# Poljot. But On A Bracelet...?



## AndrewT (Dec 29, 2009)

A while ago I picked up an "ex-Poljot" Strela used, and stap me if I'm not obsessed with it. It's a bit on the small side even though it has a generous lug-to-lug length, and a wide dial. But part of that was because of the thin, insubstantial strap, so I sprung for a bracelet from one of the many Strela re-issue e-tailers (poljot24). This is a new version, with 9 links vs 5, and a slightly retro feel, almost like a beads-of-rice bracelet. It's 20mm wide and has 19mm endlinks to suit the case. The endlinks are cheap folded steel, one of which had to be adjusted and still isn't quite right, but the bracelet is pretty good. Well finished and engraved (or very deeply etched) with POLJOT and the logo at the butterfly clasp. It uses pushpins, but if it's good enough for an Omega Planet Ocean...

What do people think?


----------



## broken guzzi (Jan 6, 2010)

Very nice! i am getting fond of poljots, i may have to seek one out!


----------



## gigfy (Jul 3, 2007)

AndrewT said:


> A while ago I picked up an "ex-Poljot" Strela used, and stap me if I'm not obsessed with it. It's a bit on the small side even though it has a generous lug-to-lug length, and a wide dial. But part of that was because of the thin, insubstantial strap, so I sprung for a bracelet from one of the many Strela re-issue e-tailers (poljot24). This is a new version, with 9 links vs 5, and a slightly retro feel, almost like a beads-of-rice bracelet. It's 20mm wide and has 19mm endlinks to suit the case. The endlinks are cheap folded steel, one of which had to be adjusted and still isn't quite right, but the bracelet is pretty good. Well finished and engraved (or very deeply etched) with POLJOT and the logo at the butterfly clasp. It uses pushpins, but if it's good enough for an Omega Planet Ocean...
> 
> What do people think?


I think it looks very nice. I've got a Volmax Aviator with Poljot bracelet but every time I see one like yours, I get the urge for a Poljot/Strela or vintage Russian chronograph.

cheers,

gigfy


----------



## jmm1 (Aug 18, 2009)

I've owned afew russian watches in the past and in my opinion they look far better on a good leather.


----------



## mrteatime (Oct 25, 2006)

i have to agree.....the strela looks best on a nice leather....that bracelet is a little on the blingy side for me to....however, if you like it dude......


----------



## sangman2000 (Mar 30, 2008)

IMHO it looks great


----------



## Russ Cook (Feb 12, 2006)

Very Nice,i realy do like the the re-issues. :thumbsup:

Regards,

Russ.


----------



## dapper (Jun 18, 2004)

AndrewT said:


> What do people think?


I think it looks like a good quality bracelet & the multi-link style suits the watch well :yes:

A bund suits the Strela too....










Cheers


----------



## lewjamben (Dec 4, 2007)

I find a simple NATO works well on it:










Personally, I'm not a fan of bracelets, so I'm biased anyway!


----------



## sheepshearer (Oct 27, 2009)

lewjamben - i'm with you on the NATO - or brown leather.

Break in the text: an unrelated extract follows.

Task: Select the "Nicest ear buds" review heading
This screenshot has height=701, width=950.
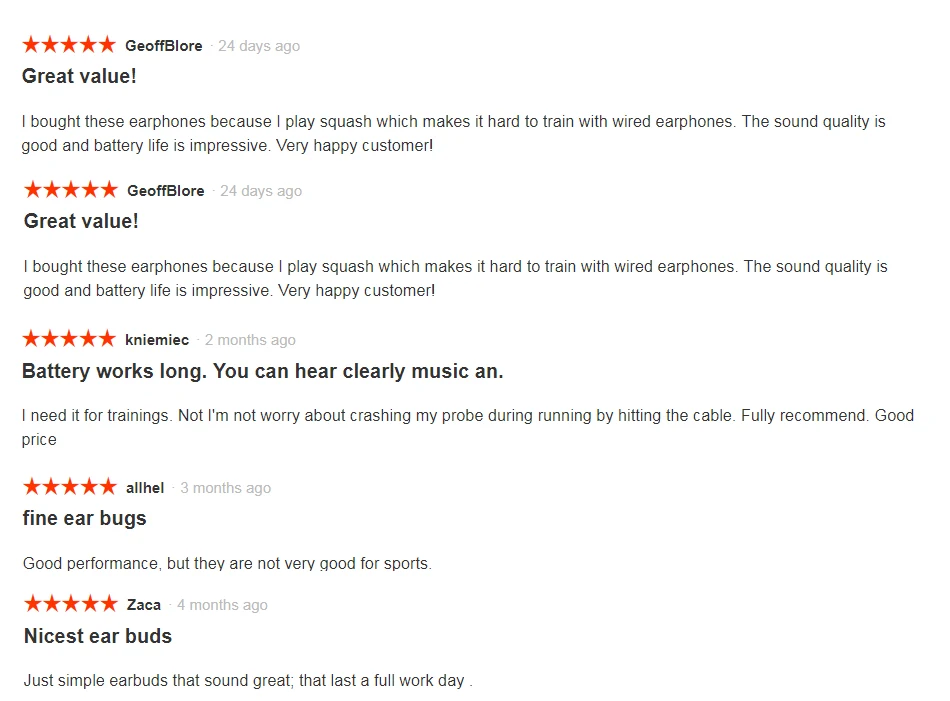Action: tap(98, 636)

the bracelet doesn't do it for me, but i'm glad i've seen it done


----------



## stewy (Aug 13, 2008)

AndrewT said:


> A while ago I picked up an "ex-Poljot" Strela used, and stap me if I'm not obsessed with it. It's a bit on the small side even though it has a generous lug-to-lug length, and a wide dial. But part of that was because of the thin, insubstantial strap, so I sprung for a bracelet from one of the many Strela re-issue e-tailers (poljot24). This is a new version, with 9 links vs 5, and a slightly retro feel, almost like a beads-of-rice bracelet. It's 20mm wide and has 19mm endlinks to suit the case. The endlinks are cheap folded steel, one of which had to be adjusted and still isn't quite right, but the bracelet is pretty good. Well finished and engraved (or very deeply etched) with POLJOT and the logo at the butterfly clasp. It uses pushpins, but if it's good enough for an Omega Planet Ocean...
> 
> What do people think?


have a few poljots like the bracelet but prefer leather with poljot branded clasp


----------



## janicko (Jan 14, 2010)

the bracelet looks really good on the watch. i personallz preffer leather


----------



## chris l (Aug 5, 2005)

I wore mine on a 20mm filed down brushed stainless bracelet; looked very good, better than the original leather, which was, IMHO, too skinny, as are the Amphibia originals...


----------